Reprint the full listing exactly.

#### Data for this exercise:

= = = = =

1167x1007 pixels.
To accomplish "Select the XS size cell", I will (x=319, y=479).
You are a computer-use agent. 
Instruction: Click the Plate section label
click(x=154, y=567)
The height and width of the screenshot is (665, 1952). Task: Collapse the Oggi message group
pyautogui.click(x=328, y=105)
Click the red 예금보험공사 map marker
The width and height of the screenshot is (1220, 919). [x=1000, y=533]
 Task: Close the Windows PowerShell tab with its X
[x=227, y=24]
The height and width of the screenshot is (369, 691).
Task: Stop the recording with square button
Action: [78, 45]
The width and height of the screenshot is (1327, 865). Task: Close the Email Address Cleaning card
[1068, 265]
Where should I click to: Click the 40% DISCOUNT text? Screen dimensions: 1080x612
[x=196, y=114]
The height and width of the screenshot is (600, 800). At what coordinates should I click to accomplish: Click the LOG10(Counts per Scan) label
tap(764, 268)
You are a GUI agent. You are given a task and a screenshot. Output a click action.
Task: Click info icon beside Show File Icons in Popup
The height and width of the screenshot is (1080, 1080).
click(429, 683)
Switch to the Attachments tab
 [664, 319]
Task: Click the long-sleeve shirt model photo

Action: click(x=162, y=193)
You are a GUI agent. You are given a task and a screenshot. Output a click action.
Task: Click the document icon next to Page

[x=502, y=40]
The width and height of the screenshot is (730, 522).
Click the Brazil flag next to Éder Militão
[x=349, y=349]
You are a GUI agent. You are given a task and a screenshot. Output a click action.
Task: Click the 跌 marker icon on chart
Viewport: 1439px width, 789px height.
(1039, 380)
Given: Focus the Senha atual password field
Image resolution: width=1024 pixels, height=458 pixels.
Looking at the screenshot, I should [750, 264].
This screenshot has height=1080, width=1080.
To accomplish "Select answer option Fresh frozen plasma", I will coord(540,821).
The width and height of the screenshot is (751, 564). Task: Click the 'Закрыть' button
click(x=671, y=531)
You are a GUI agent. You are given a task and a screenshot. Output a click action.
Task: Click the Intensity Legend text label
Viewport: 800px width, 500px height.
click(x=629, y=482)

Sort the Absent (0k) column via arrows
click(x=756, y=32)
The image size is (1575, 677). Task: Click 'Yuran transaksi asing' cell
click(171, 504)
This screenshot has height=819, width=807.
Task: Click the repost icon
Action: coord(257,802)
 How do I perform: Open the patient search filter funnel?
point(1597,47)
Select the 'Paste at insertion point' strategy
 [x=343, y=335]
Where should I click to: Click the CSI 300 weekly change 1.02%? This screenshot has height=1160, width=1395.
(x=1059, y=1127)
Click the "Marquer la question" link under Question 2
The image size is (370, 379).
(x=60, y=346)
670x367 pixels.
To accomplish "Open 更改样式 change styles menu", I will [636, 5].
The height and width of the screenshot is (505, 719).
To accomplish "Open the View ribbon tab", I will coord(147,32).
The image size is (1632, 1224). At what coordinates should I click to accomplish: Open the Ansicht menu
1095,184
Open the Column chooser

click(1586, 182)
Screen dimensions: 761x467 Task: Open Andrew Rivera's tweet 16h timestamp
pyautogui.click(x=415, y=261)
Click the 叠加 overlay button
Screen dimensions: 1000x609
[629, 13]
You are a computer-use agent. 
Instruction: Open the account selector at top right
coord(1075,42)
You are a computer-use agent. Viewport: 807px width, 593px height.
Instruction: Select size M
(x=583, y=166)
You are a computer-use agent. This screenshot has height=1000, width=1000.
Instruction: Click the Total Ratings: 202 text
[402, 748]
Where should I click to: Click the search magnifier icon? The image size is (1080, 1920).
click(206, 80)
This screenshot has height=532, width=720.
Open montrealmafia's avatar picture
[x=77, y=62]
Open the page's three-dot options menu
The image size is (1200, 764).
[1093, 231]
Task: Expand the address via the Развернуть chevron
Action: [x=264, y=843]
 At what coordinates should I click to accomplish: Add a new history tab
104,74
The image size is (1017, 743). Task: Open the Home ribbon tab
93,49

= = = = =

#### Your solution:
1167x1007 pixels.
To accomplish "Select the XS size cell", I will (x=319, y=479).
You are a computer-use agent. 
Instruction: Click the Plate section label
click(x=154, y=567)
The height and width of the screenshot is (665, 1952). Task: Collapse the Oggi message group
pyautogui.click(x=328, y=105)
Click the red 예금보험공사 map marker
The width and height of the screenshot is (1220, 919). [x=1000, y=533]
 Task: Close the Windows PowerShell tab with its X
[x=227, y=24]
The height and width of the screenshot is (369, 691).
Task: Stop the recording with square button
Action: [78, 45]
The width and height of the screenshot is (1327, 865). Task: Close the Email Address Cleaning card
[1068, 265]
Where should I click to: Click the 40% DISCOUNT text? Screen dimensions: 1080x612
[x=196, y=114]
The height and width of the screenshot is (600, 800). At what coordinates should I click to accomplish: Click the LOG10(Counts per Scan) label
tap(764, 268)
You are a GUI agent. You are given a task and a screenshot. Output a click action.
Task: Click info icon beside Show File Icons in Popup
The height and width of the screenshot is (1080, 1080).
click(429, 683)
Switch to the Attachments tab
 [664, 319]
Task: Click the long-sleeve shirt model photo

Action: click(x=162, y=193)
You are a GUI agent. You are given a task and a screenshot. Output a click action.
Task: Click the document icon next to Page

[x=502, y=40]
The width and height of the screenshot is (730, 522).
Click the Brazil flag next to Éder Militão
[x=349, y=349]
You are a GUI agent. You are given a task and a screenshot. Output a click action.
Task: Click the 跌 marker icon on chart
Viewport: 1439px width, 789px height.
(1039, 380)
Given: Focus the Senha atual password field
Image resolution: width=1024 pixels, height=458 pixels.
Looking at the screenshot, I should [750, 264].
This screenshot has height=1080, width=1080.
To accomplish "Select answer option Fresh frozen plasma", I will coord(540,821).
The width and height of the screenshot is (751, 564). Task: Click the 'Закрыть' button
click(x=671, y=531)
You are a GUI agent. You are given a task and a screenshot. Output a click action.
Task: Click the Intensity Legend text label
Viewport: 800px width, 500px height.
click(x=629, y=482)

Sort the Absent (0k) column via arrows
click(x=756, y=32)
The image size is (1575, 677). Task: Click 'Yuran transaksi asing' cell
click(171, 504)
This screenshot has height=819, width=807.
Task: Click the repost icon
Action: coord(257,802)
 How do I perform: Open the patient search filter funnel?
point(1597,47)
Select the 'Paste at insertion point' strategy
 [x=343, y=335]
Where should I click to: Click the CSI 300 weekly change 1.02%? This screenshot has height=1160, width=1395.
(x=1059, y=1127)
Click the "Marquer la question" link under Question 2
The image size is (370, 379).
(x=60, y=346)
670x367 pixels.
To accomplish "Open 更改样式 change styles menu", I will [636, 5].
The height and width of the screenshot is (505, 719).
To accomplish "Open the View ribbon tab", I will coord(147,32).
The image size is (1632, 1224). At what coordinates should I click to accomplish: Open the Ansicht menu
1095,184
Open the Column chooser

click(1586, 182)
Screen dimensions: 761x467 Task: Open Andrew Rivera's tweet 16h timestamp
pyautogui.click(x=415, y=261)
Click the 叠加 overlay button
Screen dimensions: 1000x609
[629, 13]
You are a computer-use agent. 
Instruction: Open the account selector at top right
coord(1075,42)
You are a computer-use agent. Viewport: 807px width, 593px height.
Instruction: Select size M
(x=583, y=166)
You are a computer-use agent. This screenshot has height=1000, width=1000.
Instruction: Click the Total Ratings: 202 text
[402, 748]
Where should I click to: Click the search magnifier icon? The image size is (1080, 1920).
click(206, 80)
This screenshot has height=532, width=720.
Open montrealmafia's avatar picture
[x=77, y=62]
Open the page's three-dot options menu
The image size is (1200, 764).
[1093, 231]
Task: Expand the address via the Развернуть chevron
Action: [x=264, y=843]
 At what coordinates should I click to accomplish: Add a new history tab
104,74
The image size is (1017, 743). Task: Open the Home ribbon tab
93,49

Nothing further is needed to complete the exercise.